The NAO’s central worries are that:
- the overall control and governance environment in local government has been degrading, and continues to degrade, and
- a lack of central oversight is exacerbating this process.
On the first point we would agree, but we would expand that point to cover areas broader than just financial control and the role of the s151 officer. Critical though that role is, there are wider responsibilities exerted by other statutory officers. The monitoring officer and the head of paid service in particular have a vital role – other governance-facing roles such as a statutory scrutiny officer have their own part to play.
We wouldn’t agree with the second point. We think that the primary source of accountability for councils, for what they do and don’t do, must come from the local area.
There has to be some role for “central oversight” but we’re not convinced that its removal – alone – has been the cause of the degradation that the NAO talk about. It would be just as productive to talk about the need to support and bolster scrutiny, to enhance the role of the press, to take steps to reinvigorate local democracy. We think that discussion of central oversight without reference to these other local features of accountability risks being simplistic.
In particular, the NAO says that MHCLG needs to improve its system wide oversight.
While system-wide oversight may need to be looked at, we are unconvinced by the argument that this is a role for MHLCG. MHCLG is not resourced to carry out this role effectively and there is nothing to suggest that, as currently organised, it has a concrete understanding of the risks, tradeoffs and opportunities which councils have to manage daily, and which feed into effectiveness and value for money.

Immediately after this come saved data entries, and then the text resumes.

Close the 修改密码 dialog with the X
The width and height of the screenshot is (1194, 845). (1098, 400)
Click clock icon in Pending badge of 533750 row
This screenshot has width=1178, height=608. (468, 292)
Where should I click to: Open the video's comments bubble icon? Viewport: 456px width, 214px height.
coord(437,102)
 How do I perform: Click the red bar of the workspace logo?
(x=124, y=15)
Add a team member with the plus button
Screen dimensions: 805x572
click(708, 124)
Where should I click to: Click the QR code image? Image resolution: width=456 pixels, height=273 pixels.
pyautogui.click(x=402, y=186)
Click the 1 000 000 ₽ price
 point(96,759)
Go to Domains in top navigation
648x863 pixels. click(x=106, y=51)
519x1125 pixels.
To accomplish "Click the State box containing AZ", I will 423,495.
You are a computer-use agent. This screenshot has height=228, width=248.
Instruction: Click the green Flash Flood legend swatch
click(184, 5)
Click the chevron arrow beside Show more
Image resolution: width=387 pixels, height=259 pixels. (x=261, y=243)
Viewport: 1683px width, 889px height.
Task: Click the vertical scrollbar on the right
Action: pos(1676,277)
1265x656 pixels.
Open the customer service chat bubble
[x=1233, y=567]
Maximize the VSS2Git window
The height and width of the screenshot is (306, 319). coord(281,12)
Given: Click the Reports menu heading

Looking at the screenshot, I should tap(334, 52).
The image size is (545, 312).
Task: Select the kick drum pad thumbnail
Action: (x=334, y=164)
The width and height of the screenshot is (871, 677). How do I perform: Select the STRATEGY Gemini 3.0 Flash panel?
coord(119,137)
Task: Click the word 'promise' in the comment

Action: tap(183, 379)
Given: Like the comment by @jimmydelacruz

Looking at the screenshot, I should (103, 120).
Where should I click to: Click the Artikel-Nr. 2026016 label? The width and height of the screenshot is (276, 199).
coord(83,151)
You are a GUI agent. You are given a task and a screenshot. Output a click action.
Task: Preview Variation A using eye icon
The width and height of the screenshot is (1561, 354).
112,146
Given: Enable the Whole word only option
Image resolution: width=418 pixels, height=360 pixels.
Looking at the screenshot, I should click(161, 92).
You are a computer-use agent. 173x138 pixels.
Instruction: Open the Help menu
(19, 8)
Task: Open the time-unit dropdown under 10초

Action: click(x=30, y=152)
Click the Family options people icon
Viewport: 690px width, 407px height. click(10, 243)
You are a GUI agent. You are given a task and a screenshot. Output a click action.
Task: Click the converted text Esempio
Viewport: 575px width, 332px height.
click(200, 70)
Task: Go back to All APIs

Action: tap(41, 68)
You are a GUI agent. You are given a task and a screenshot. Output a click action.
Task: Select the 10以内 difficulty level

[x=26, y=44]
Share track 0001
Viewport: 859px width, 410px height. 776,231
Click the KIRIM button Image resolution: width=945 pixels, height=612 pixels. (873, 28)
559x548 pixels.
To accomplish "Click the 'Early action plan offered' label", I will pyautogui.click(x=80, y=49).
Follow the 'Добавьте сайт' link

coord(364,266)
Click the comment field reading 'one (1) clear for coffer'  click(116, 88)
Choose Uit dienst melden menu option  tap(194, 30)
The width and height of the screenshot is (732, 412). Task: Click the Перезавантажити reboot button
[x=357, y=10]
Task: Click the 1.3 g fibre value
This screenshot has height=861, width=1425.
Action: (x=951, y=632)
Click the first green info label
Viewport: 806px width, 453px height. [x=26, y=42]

The sector itself has demonstrated itself able to carry out much of this work – to carry out its own oversight. This has not been without incident, but the management of sustained double-digit reductions in budgets without widespread service failure demonstrates the sector’s ability to understand the need to adopt and deliver a systemic approach to how it supports local people. Sector led improvement is largely effective; its perceived shortcomings have been explained elsewhere (the risks attached to the apparent “voluntary” nature of SLI are, in our view, overblown) but it remains overall fit for purpose in a way that the kind of central inspection that we saw in the form of CPA and CAA arguably were not.
What we have now is certainly cheaper and less burdensome than what came before, although of course we recognise that the need for economy is not the most noble of public policy drivers.
Where we do agree with the NAO on the need for action is on the transparency of the existing MHCLG oversight which does happen. The NAO are in our view right to point out that existing Government activity which stops short of intervention is not sufficiently transparent.
We think, then, that the challenge is not necessarily the overall effectiveness of the system at a national level – but of the system locally. Strengthening local governance and local accountability will help to ensure that the temptation does not exist to enhance accountability at a national level by a Government wielding the proverbial two hundred mile-long screwdriver from Marsham Street.